%%
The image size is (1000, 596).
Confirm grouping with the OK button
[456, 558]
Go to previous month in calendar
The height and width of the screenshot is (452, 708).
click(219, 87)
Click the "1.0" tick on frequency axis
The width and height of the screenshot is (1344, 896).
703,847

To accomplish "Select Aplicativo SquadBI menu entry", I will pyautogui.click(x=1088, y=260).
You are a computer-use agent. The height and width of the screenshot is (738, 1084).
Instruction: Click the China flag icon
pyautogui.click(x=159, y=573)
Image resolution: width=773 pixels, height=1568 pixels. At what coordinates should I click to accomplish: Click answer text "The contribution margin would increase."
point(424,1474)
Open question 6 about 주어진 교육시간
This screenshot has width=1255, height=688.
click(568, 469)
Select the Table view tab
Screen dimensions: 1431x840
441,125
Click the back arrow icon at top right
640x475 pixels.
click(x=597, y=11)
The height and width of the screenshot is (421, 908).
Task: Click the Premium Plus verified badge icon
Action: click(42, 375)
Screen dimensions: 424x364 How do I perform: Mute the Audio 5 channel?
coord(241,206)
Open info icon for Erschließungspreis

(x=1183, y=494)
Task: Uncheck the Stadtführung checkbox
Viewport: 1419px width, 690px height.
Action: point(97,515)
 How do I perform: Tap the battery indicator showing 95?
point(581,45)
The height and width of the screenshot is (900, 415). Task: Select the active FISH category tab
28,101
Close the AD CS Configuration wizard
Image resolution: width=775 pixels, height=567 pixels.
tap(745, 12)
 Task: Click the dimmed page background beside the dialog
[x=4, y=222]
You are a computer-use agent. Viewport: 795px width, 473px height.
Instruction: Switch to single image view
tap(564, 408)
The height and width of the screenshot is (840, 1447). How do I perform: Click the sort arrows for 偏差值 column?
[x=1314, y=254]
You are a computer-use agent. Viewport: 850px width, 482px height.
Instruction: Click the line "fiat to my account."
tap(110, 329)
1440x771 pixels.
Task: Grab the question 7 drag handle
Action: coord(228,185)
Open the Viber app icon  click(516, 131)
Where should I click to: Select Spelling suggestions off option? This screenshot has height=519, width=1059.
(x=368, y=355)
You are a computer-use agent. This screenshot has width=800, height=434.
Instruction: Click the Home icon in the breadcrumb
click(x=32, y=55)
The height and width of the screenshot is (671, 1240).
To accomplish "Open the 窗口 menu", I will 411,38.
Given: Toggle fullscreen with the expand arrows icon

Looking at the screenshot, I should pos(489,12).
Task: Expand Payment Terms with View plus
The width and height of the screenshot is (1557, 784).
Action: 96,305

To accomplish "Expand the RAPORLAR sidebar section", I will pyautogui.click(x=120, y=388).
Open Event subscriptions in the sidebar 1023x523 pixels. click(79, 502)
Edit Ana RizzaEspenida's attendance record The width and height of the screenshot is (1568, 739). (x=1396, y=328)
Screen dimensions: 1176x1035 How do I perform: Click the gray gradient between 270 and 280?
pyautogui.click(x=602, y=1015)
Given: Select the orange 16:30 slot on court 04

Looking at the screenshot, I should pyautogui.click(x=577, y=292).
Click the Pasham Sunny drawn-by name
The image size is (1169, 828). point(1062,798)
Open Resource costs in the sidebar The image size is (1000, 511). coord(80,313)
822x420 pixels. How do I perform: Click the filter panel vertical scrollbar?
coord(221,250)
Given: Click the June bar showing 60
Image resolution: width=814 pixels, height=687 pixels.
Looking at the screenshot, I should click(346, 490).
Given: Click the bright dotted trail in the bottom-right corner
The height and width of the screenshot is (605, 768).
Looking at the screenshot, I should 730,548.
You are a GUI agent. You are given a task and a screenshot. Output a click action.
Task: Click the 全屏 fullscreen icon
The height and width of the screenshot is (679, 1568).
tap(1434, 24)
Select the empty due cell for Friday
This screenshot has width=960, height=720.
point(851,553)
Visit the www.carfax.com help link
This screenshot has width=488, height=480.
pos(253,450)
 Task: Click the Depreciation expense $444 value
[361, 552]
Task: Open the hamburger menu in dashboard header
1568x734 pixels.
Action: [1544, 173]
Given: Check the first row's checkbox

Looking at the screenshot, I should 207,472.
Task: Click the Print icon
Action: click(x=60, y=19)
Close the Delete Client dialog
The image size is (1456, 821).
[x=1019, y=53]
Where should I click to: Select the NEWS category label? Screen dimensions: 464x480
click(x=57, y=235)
%%
Copy out the lines starting at the one containing "This screenshot has width=488, height=480." and ending with the last line of the entries. Include nothing else.

This screenshot has width=488, height=480.
pos(253,450)
 Task: Click the Depreciation expense $444 value
[361, 552]
Task: Open the hamburger menu in dashboard header
1568x734 pixels.
Action: [1544, 173]
Given: Check the first row's checkbox

Looking at the screenshot, I should 207,472.
Task: Click the Print icon
Action: click(x=60, y=19)
Close the Delete Client dialog
The image size is (1456, 821).
[x=1019, y=53]
Where should I click to: Select the NEWS category label? Screen dimensions: 464x480
click(x=57, y=235)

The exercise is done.